(Stored data)
◆ ◆ ◆ ◆ ◆ ◆ ◆

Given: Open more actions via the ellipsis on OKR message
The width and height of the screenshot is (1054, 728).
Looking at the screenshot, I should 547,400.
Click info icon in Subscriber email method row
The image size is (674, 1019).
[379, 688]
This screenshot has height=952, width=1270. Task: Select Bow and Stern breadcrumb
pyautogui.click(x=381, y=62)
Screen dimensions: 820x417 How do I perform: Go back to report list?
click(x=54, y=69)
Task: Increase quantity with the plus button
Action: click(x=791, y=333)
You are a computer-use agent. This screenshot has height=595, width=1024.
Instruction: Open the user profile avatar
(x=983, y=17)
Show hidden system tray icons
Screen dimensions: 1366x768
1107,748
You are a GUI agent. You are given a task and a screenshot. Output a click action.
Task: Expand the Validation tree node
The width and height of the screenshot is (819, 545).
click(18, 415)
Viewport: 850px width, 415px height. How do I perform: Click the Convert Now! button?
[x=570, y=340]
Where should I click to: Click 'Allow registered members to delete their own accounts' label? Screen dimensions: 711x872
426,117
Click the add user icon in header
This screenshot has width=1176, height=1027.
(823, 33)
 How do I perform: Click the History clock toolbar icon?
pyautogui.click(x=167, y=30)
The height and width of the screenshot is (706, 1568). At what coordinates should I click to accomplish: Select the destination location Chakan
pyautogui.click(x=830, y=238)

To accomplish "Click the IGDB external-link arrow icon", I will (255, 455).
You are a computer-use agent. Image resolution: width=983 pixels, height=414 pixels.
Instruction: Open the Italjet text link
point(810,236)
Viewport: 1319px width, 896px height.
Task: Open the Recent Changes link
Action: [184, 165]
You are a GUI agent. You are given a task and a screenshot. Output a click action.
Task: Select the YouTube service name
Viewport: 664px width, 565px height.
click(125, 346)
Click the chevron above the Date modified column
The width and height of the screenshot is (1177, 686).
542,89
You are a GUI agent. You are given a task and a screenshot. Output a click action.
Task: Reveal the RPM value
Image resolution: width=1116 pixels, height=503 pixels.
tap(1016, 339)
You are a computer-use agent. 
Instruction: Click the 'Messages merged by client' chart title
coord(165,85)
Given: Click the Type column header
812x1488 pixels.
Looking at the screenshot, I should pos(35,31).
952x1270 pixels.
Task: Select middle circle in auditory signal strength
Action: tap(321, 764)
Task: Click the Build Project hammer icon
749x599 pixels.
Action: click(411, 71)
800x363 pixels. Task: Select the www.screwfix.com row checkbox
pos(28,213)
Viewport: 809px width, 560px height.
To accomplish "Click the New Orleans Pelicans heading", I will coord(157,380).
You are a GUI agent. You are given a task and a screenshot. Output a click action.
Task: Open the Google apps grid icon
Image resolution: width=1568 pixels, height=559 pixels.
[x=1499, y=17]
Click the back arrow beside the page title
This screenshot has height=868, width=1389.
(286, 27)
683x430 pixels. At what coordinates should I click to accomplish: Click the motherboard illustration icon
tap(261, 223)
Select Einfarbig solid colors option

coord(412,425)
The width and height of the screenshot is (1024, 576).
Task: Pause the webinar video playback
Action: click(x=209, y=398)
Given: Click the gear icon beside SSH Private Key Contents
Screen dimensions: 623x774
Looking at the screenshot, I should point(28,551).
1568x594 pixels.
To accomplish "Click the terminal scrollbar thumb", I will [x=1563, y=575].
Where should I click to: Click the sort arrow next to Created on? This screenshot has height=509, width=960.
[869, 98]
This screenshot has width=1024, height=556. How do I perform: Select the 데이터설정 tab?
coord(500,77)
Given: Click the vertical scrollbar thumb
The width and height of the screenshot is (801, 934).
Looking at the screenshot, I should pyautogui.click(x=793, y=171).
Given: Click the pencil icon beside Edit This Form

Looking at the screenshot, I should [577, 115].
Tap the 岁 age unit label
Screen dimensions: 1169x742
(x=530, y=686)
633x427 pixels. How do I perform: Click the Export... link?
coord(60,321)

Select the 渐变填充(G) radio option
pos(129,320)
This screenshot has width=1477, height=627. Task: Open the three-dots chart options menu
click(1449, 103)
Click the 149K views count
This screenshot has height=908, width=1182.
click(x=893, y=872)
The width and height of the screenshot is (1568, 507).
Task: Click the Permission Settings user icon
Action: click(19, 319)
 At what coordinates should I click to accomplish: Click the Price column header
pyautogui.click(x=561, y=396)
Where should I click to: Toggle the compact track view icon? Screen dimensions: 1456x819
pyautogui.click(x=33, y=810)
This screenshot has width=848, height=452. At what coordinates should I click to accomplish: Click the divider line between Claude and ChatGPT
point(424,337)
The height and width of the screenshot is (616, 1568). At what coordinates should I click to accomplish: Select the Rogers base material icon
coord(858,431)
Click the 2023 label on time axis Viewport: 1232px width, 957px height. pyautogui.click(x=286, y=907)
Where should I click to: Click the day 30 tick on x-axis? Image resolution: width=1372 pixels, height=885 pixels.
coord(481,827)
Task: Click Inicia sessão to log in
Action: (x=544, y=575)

◆ ◆ ◆ ◆ ◆ ◆ ◆

__Assignment__. Looking at the data above, return every line from the one with "Given: Click the vertical scrollbar thumb" down to the one with "Click the 2023", exactly and inclusively.

__Problem solution__.
Given: Click the vertical scrollbar thumb
The width and height of the screenshot is (801, 934).
Looking at the screenshot, I should pyautogui.click(x=793, y=171).
Given: Click the pencil icon beside Edit This Form

Looking at the screenshot, I should [577, 115].
Tap the 岁 age unit label
Screen dimensions: 1169x742
(x=530, y=686)
633x427 pixels. How do I perform: Click the Export... link?
coord(60,321)

Select the 渐变填充(G) radio option
pos(129,320)
This screenshot has width=1477, height=627. Task: Open the three-dots chart options menu
click(1449, 103)
Click the 149K views count
This screenshot has height=908, width=1182.
click(x=893, y=872)
The width and height of the screenshot is (1568, 507).
Task: Click the Permission Settings user icon
Action: click(19, 319)
 At what coordinates should I click to accomplish: Click the Price column header
pyautogui.click(x=561, y=396)
Where should I click to: Toggle the compact track view icon? Screen dimensions: 1456x819
pyautogui.click(x=33, y=810)
This screenshot has width=848, height=452. At what coordinates should I click to accomplish: Click the divider line between Claude and ChatGPT
point(424,337)
The height and width of the screenshot is (616, 1568). At what coordinates should I click to accomplish: Select the Rogers base material icon
coord(858,431)
Click the 2023 label on time axis Viewport: 1232px width, 957px height. pyautogui.click(x=286, y=907)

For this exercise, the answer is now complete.